Directive —
Pull out every line of the material below that contains the string "item". Case matters.

(Collected data)
— BEGIN —
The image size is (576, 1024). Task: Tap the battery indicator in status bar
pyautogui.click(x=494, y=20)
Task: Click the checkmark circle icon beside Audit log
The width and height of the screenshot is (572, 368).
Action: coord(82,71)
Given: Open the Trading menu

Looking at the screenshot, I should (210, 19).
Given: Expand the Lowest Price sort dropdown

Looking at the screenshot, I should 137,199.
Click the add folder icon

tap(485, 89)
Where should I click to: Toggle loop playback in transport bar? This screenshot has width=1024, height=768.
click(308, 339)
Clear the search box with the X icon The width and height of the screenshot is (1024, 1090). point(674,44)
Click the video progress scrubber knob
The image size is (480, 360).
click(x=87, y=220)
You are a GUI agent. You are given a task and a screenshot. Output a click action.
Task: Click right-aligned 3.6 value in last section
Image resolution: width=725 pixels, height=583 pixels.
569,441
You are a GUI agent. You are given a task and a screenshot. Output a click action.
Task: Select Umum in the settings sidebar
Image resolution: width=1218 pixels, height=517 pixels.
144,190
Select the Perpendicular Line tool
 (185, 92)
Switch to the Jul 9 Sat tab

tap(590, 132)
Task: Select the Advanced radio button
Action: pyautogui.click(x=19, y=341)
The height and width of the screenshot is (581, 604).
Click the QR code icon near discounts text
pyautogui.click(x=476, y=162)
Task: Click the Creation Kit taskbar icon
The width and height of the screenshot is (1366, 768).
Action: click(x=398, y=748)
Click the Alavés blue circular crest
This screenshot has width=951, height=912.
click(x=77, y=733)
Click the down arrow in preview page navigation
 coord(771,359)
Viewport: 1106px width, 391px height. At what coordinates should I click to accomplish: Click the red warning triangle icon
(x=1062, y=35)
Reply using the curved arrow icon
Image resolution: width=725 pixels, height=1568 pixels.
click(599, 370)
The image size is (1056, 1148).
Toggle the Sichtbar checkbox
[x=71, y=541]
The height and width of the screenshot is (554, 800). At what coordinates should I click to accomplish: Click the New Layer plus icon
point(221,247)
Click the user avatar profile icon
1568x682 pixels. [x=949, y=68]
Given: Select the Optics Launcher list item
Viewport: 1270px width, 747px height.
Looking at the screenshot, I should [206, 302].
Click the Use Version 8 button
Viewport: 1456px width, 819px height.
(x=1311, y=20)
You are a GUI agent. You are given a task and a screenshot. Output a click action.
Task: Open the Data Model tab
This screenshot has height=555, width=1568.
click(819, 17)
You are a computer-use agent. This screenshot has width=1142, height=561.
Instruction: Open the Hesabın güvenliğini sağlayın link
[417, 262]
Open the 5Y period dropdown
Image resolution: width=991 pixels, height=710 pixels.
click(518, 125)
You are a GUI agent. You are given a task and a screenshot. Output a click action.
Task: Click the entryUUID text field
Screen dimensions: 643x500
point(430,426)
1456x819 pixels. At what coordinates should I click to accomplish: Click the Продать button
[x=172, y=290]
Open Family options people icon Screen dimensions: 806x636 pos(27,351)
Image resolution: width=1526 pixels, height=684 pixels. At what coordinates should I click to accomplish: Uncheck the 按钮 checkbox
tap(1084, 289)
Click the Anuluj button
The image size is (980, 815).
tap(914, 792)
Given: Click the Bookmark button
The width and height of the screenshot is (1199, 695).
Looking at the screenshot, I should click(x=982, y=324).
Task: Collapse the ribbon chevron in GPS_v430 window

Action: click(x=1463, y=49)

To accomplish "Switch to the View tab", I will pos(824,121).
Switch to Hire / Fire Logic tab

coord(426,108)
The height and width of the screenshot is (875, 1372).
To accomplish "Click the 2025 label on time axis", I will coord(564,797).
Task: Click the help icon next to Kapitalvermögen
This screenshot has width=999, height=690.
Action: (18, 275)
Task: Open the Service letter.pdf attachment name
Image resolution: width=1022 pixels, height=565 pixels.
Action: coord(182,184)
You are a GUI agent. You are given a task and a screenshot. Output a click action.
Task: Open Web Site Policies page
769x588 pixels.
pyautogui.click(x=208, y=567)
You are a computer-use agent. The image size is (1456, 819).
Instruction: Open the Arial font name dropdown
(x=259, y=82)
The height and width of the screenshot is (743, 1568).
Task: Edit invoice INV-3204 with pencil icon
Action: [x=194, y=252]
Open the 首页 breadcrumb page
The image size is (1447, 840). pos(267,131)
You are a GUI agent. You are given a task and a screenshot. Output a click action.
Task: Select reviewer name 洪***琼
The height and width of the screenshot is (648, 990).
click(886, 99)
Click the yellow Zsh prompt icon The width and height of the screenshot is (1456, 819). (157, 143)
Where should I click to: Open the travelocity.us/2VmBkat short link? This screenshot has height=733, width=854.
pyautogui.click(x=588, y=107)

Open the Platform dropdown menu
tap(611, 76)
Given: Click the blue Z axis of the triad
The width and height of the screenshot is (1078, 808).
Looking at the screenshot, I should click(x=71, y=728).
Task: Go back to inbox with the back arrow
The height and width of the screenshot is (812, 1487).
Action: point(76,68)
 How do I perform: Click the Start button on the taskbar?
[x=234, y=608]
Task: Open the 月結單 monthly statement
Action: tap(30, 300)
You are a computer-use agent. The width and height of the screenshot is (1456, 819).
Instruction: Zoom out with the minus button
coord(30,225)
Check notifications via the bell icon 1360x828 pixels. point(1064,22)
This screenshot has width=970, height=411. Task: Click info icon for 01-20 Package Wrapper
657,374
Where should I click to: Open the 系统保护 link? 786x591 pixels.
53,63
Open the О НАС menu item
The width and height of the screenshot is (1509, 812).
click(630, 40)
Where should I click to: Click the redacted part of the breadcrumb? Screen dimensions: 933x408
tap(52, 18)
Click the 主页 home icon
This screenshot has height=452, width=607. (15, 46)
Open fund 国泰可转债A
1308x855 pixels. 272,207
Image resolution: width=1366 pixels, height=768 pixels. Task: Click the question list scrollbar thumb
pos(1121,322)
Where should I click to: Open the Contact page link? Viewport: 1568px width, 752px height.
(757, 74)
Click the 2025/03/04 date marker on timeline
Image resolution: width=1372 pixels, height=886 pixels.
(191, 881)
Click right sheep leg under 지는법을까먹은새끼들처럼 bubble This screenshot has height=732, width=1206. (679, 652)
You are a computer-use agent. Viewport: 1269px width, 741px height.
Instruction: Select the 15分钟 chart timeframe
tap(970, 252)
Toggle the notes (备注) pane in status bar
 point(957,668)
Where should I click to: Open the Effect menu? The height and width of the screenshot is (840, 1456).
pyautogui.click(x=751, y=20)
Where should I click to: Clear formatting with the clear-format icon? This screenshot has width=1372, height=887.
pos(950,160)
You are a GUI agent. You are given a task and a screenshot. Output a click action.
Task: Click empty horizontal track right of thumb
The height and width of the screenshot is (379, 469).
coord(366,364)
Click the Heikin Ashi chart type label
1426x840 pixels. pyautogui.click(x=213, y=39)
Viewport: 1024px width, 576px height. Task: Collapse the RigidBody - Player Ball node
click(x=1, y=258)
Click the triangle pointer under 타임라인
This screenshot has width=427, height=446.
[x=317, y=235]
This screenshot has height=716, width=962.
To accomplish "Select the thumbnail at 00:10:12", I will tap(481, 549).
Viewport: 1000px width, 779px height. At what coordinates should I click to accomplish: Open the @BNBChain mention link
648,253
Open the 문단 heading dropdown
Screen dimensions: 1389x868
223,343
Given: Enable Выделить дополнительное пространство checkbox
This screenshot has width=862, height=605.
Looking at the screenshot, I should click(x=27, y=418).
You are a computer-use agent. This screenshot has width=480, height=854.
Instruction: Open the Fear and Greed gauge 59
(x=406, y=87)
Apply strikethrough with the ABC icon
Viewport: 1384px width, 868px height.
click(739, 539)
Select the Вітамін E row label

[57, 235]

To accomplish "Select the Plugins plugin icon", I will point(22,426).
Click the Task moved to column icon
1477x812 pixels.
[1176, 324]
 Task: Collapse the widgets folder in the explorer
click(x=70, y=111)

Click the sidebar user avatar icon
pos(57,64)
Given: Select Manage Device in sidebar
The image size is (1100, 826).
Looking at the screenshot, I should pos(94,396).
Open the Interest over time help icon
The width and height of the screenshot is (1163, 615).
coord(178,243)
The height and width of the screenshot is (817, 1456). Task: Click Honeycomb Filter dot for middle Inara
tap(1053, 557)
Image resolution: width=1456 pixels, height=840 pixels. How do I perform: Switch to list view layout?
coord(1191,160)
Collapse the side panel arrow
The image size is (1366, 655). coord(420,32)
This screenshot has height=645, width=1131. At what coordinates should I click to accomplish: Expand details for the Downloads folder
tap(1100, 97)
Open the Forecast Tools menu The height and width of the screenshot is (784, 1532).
— END —
Result of the task —
Given: Select the Optics Launcher list item
Open the О НАС menu item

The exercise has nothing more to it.